Like socialism, Small Game Hunting is an idea that works best on paper or, as in the case of Joe and I at Keeper’s Cottage, when drunk. Also like socialism, I am not sure a demographic that once voted for a polar research vessel to be called Boaty McBoatface is prepared for the realities of what it would actually entail, and if nothing else I can’t believe we’ll get our Lottery grant with traumatised Guardian readers all over the place. The next morning, as I helped a sheepish Joe retrieve a deckchair from the vicinity of a Shetland pony, we decided to shelve the idea. Most of the culled rabbits would just end up being sold to a local butcher or fed to Graham’s dogs because too many of the glampers are vegan, and this is what happens now anyway. Joe stumped off to make Becka a large breakfast, informing me that there are now four vegan Members of Parliament. As I cycled to the train station, I found myself thinking that it probably seems like quite a lot more than that because they won’t be able to stop going on about it, but still.
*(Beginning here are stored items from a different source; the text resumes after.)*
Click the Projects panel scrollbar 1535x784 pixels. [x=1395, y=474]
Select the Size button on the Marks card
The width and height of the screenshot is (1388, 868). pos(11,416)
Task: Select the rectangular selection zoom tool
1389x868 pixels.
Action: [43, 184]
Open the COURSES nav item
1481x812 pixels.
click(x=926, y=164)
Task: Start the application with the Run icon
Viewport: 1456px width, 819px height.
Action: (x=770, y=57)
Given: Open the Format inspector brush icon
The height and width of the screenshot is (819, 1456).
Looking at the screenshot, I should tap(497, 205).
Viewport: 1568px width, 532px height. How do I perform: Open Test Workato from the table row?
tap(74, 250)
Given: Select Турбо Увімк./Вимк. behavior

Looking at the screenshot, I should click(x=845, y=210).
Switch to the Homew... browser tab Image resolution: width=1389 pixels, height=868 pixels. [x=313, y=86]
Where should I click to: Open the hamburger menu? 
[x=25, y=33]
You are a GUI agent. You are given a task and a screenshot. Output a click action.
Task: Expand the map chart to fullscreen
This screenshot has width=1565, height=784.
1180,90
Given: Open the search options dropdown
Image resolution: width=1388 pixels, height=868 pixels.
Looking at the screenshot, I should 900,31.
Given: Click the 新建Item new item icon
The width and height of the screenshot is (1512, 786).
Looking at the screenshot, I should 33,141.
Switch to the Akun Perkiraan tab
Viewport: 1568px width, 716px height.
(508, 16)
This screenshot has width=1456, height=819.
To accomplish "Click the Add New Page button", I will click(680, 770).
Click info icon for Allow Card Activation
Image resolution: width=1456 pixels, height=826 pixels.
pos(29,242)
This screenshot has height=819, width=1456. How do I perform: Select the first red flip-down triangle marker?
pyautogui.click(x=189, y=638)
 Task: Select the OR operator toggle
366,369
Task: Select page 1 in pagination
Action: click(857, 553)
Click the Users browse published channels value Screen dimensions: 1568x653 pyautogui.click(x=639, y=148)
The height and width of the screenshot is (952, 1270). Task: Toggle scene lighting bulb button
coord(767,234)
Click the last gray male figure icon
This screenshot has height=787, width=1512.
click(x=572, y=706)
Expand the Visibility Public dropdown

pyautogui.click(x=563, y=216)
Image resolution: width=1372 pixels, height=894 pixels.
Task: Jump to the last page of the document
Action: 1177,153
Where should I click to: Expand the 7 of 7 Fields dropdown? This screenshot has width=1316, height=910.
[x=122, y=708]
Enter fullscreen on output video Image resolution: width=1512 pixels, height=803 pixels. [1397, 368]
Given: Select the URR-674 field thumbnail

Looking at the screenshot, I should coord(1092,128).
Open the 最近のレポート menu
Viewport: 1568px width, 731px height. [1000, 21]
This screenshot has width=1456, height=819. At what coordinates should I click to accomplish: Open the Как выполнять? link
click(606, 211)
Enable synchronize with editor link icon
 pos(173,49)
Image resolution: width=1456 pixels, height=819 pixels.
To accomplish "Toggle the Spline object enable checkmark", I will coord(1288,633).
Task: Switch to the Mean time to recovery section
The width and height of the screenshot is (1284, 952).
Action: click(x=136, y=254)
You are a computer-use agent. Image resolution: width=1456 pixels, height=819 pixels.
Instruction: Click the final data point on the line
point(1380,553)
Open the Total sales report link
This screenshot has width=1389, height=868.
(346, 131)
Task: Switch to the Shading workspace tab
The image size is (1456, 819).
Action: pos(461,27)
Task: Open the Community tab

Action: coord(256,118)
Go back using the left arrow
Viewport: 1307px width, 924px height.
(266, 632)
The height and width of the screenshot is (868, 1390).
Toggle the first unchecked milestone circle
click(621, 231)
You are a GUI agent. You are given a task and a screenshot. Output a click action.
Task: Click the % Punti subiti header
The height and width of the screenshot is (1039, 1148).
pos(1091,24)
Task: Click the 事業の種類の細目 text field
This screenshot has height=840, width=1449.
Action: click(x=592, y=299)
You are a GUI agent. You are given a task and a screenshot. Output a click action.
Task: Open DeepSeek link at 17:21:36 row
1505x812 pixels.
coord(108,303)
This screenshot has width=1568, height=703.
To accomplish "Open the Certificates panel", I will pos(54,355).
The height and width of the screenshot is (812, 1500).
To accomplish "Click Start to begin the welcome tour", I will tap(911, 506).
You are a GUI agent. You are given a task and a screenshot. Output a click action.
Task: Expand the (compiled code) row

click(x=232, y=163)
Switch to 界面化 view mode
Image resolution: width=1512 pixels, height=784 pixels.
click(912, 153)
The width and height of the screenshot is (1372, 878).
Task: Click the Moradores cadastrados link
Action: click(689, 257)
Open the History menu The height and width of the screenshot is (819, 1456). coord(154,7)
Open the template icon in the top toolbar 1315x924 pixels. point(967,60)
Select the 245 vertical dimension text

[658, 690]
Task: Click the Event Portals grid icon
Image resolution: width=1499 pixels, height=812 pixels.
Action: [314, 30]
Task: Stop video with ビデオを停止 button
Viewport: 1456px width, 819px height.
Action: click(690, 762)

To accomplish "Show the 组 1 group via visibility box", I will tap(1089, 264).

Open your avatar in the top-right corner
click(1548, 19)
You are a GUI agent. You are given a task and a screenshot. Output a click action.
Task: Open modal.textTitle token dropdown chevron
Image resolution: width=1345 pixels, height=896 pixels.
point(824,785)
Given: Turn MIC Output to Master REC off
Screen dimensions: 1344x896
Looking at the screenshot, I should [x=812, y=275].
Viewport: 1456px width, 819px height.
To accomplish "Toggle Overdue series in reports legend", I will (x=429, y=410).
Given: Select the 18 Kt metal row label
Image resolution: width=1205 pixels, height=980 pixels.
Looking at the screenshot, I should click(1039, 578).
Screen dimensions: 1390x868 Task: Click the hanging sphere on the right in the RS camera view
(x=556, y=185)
*My cocktail of choice – Fosters and Strongbow blended in a pint glass. The Latin name is Poor Man’s Black Velvet, but this is considered insensitive. Serve with crisps in a bowl for that extra flourish, or to impress during a first date or job interview.
*This did not happen.
Main: New trees waiting to be dressed and planted.
Top inset: Some kind of overgrown building at Runton, considerably newer than most. Basically a spider factory at this time of year, and best avoided if you don’t like that sort of thing.
Middle inset: The Great British Bake Off team.
Lower inset: My saluki, Archibald al-Fantastique. He can sprint at 40 mph, then forget why he’s doing it.